A LOS SEIS NOVILLEROS QUE “SE LA JUEGAN” EL PRÓXIMO DOMINGO EN LA SAN MARCOS ¿HABRÁ QUE GRITARLES?

(La siguiente reflexión tiene sentido si se la considera como una anécdota, y no una sentencia de un predicador)

¡ES LA VOZ DE LA CONCIENCIA!

En aquella ocasión, y estando -en la plaza “La Florecita”- a un lado de don Jaime Rojas Palacios “El Jesuita”, me “sorprendió” tan enfática expresión. No me pareció una sugerencia, ni un consejo. Era una ordenanza: ¡“Arrímate”! En aquella ocasión me “sorprendió” que el “apoderado”, indiscreto y escandaloso como son los “apoderados” que se sienten estrellas sin ser chispa siquiera, le gritara al novillero que entre dudas y titubeos bailaba un “primoroso” zapateado ante el astado que, también “sorprendido”, no entendía el porqué de los temores del asustadizo chaval… ¡“Arrímate” joder…! En aquella ocasión me “sorprendió” la teatralidad de ese tipo, el susodicho “apoderado”.

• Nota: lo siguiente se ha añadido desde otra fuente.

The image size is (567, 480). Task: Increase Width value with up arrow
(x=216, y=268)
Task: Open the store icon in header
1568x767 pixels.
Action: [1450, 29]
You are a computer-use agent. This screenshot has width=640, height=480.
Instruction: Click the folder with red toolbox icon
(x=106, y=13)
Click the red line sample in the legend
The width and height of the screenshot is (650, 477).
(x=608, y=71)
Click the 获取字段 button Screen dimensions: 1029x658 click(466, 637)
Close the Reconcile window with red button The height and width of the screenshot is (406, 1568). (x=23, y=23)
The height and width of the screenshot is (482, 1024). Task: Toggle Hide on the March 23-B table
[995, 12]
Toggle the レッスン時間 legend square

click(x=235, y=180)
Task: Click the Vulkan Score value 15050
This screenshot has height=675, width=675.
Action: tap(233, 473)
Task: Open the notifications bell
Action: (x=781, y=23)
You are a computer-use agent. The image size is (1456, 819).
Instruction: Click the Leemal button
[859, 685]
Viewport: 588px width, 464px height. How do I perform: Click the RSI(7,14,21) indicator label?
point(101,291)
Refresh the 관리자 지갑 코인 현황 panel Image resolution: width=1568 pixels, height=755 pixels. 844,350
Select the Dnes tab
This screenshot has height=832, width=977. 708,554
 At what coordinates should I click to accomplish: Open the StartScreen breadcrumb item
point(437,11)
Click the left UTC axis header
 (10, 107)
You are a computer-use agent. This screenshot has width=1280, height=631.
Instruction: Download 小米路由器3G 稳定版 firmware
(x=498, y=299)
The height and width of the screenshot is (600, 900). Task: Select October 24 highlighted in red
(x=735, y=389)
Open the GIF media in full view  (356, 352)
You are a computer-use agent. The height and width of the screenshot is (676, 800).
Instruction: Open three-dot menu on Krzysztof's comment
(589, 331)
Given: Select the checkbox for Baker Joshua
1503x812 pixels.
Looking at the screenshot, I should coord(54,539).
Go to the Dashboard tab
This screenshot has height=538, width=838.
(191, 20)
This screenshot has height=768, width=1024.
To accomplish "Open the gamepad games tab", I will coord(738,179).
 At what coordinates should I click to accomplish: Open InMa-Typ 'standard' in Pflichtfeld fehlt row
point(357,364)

Don Jaime, habituado a la teatralidad de los que estando en la parte trasera del escenario quieren estar al frente, con prudente discreción reía… ¿Por qué ríe don Jaime? -pregunté… No me habló de su risa, pero con la mueca que se adivina burlona me respondió… ¿Por qué gritarle…? ¿Por qué exhibir al desconcertado soldado que se asusta con el estallido de la pólvora…? Y volteando la mirada al actorcillo en papel de “apoderado” –recuerdo lo que dijo-… “Háblale al oído, que los toreros -y mucho menos los asustadizos- no entienden los gritos…”

Don Jaime reía… “Pepe, me dijo, a los toreros no se les habla a gritos, los gritos no los dejan “escuchar la voz de su propia conciencia”.

Luego, platicando con él –con don Jaime- previo a mi debut en la plaza México, quiso –al menos lo intentó- poner lucidez en mi mente… “Escucha la voz de tu conciencia” Pepe, si bien te habla con dureza hiriendo tus oídos, es la única que te habla con la verdad, ¡hazle caso! Si no lo haces lo lamentarás, y tu lamento se puede volver tormento. “Escucha la voz de tu conciencia”, si no lo haces lo lamentarás, si no lo haces “nadie quitará de tus ojos el llanto”, y el arrepentimiento de nada te servirá.

Preparándose para buscar el triunfo

Don Jaime, hombre que fue ferviente enamorado del teatro, sabía de lo que hablaba, “he visto muchos toreros Pepe, a unos los he visto triunfar, y a otros “petardear”; los que han triunfado primero escucharon “la voz de su conciencia”, ninguna voz como la de ella les pudo decir al oído que tenían que quedarse quietos… Obedientes, satisfechos de haberse “arrimado”, nada les impidió que la alegría les saliera de su rostro desatada en risa, por eso rieron con alegría y satisfacción,..

ESCUCHARON LA VOZ DE SU CONCIENCIA… Sabían que tenían que arrimarse, y se arrimaron, además se arrimaron con gusto, se arrimaron obedientes al rigor de la tiranía de su honradez, se arrimaron promovidos por la avaricia del aplauso y del elogio…

Finalmente, y previo a presentarme en la plaza México como novillero, me quedó claro… “que no hay nadie que cancele las dulces ordenanzas de la conciencia, no hay voz que, alejada de la conciencia, te sugiera que te desentiendas del gusto por el gusto, y si tu gusto es torear, se entiende que por necesidad te gusta ARRIMARTE… A TU VERDAD.

Doy por entendido que los seis chamacos el próximo domingo, por gusto, y por convicción moral –voz de conciencia- SIN QUE NADIE LES GRITE, HABRÁN DE ARRIMARSE. ES LA VOZ DE LA CONCIENCIA.